◆ **EXCERPT**:
----

Article written by Elizabeth Sobieski for Medium (an online publication)

It’s just a half-hour north by train from New York’s Grand Central Station to Jill Krutick’s Mamaroneck studio, a spacious and tranquil light-filled world chockablock with color; color that tantalizes a viewer from all directions, color extruding from a myriad of arresting canvases.

There is also something in shades of gray, large and looming, lumbering about the space.

Krutick’s affable sheepdog, Rocket, serves as a sort of studio assistant - well not exactly - but he’s joyful company, and he somehow manages to not be bathed in oil and acrylic and to never damage those lyrical and luminous paintings emerging from his master’s talented hand and eye and heart.

Jill Krutick is an abstract expressionist painter. Full of enthusiasm, she shows me just honed canvases she has created for her shows at the esteemed National Arts Club (through May 29) and Art Gotham (July 1 to August 30), both in Manhattan, and for the Hamptons Fine Art Fair (July 11–14) in Southampton.

----

◆ **DATA EXCERPTS**:
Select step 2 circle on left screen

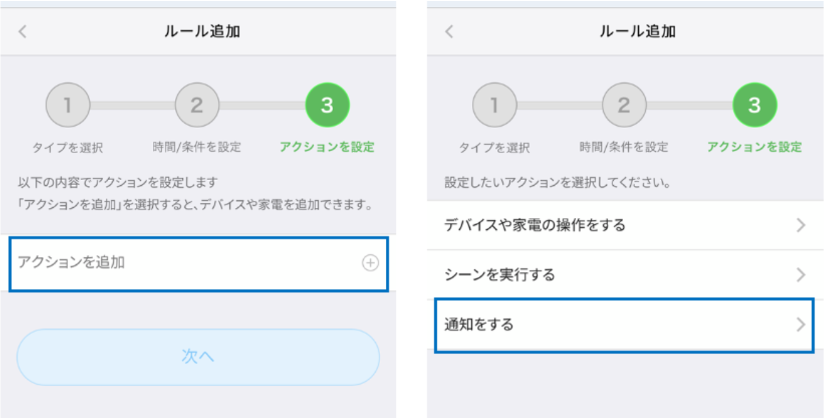197,104
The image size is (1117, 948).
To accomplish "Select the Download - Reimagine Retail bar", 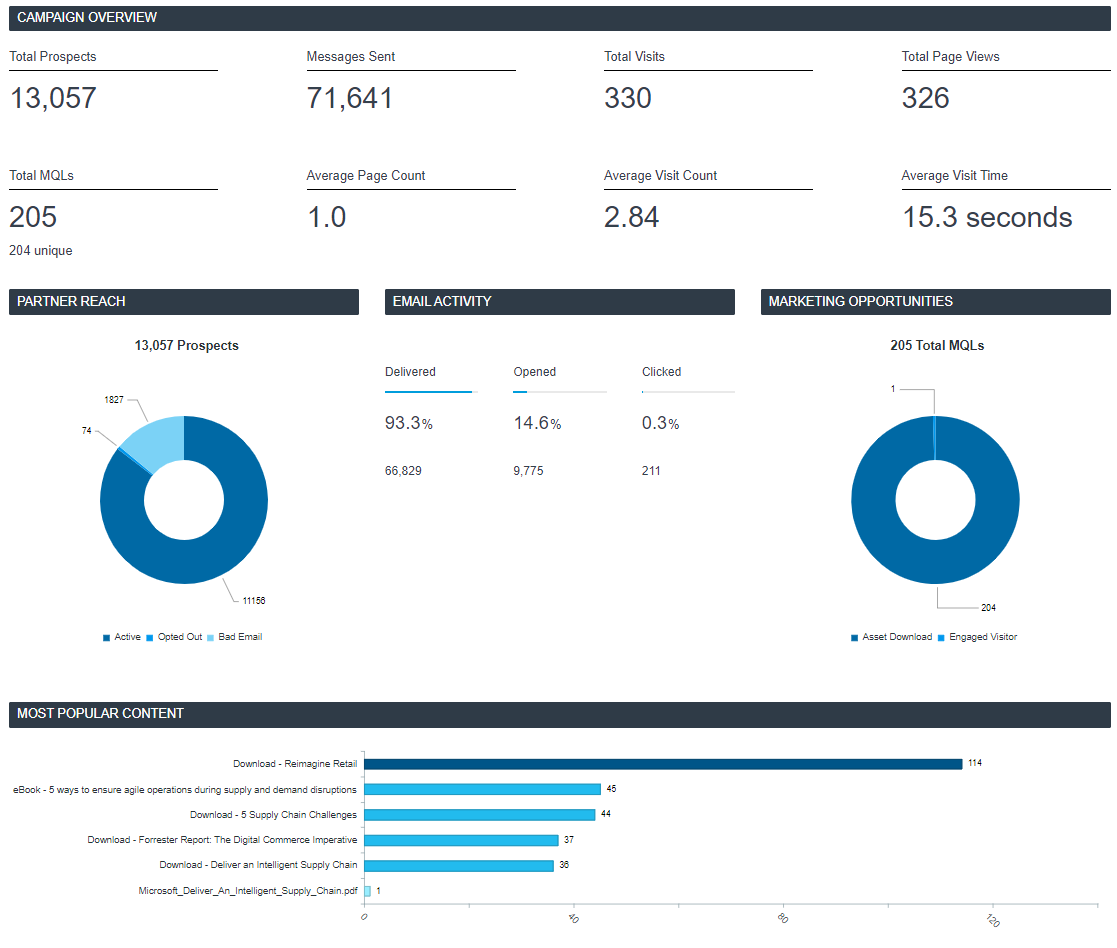I will (663, 764).
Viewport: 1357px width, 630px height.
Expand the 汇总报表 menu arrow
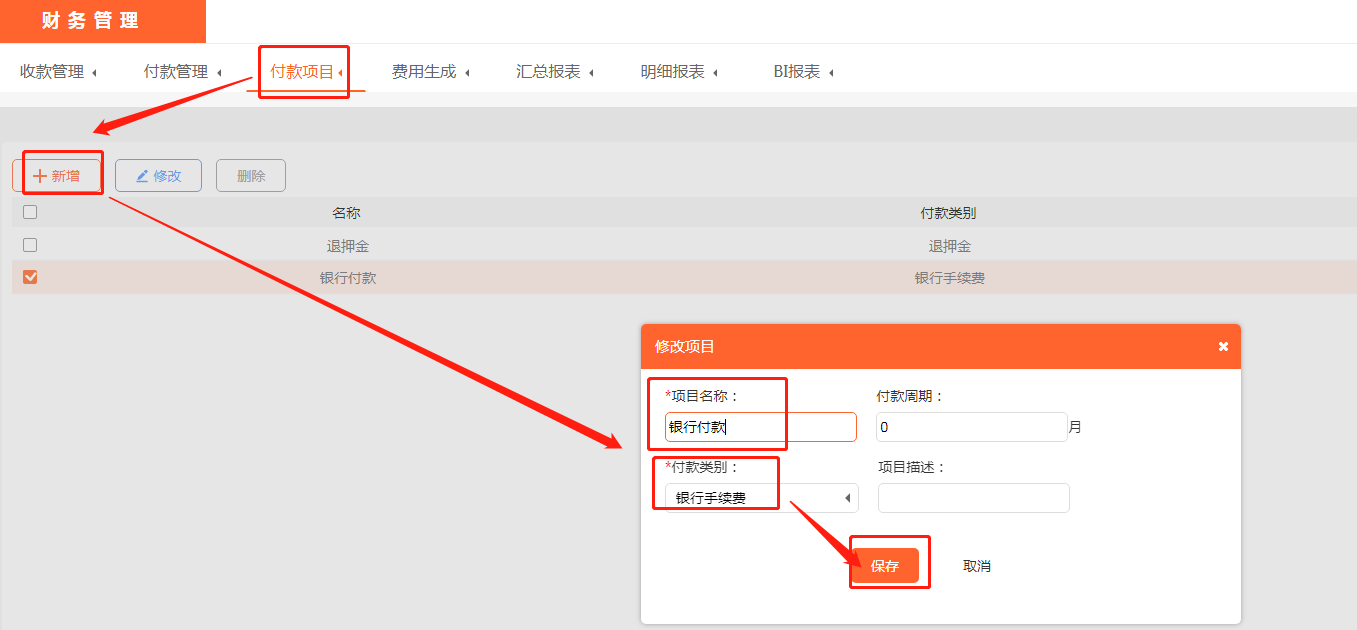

----

◆ **THE REQUEST**:
In the article on Jill Krutick's studio, what is the name of her sheepdog?

◆ **FULL RESPONSE**:
Rocket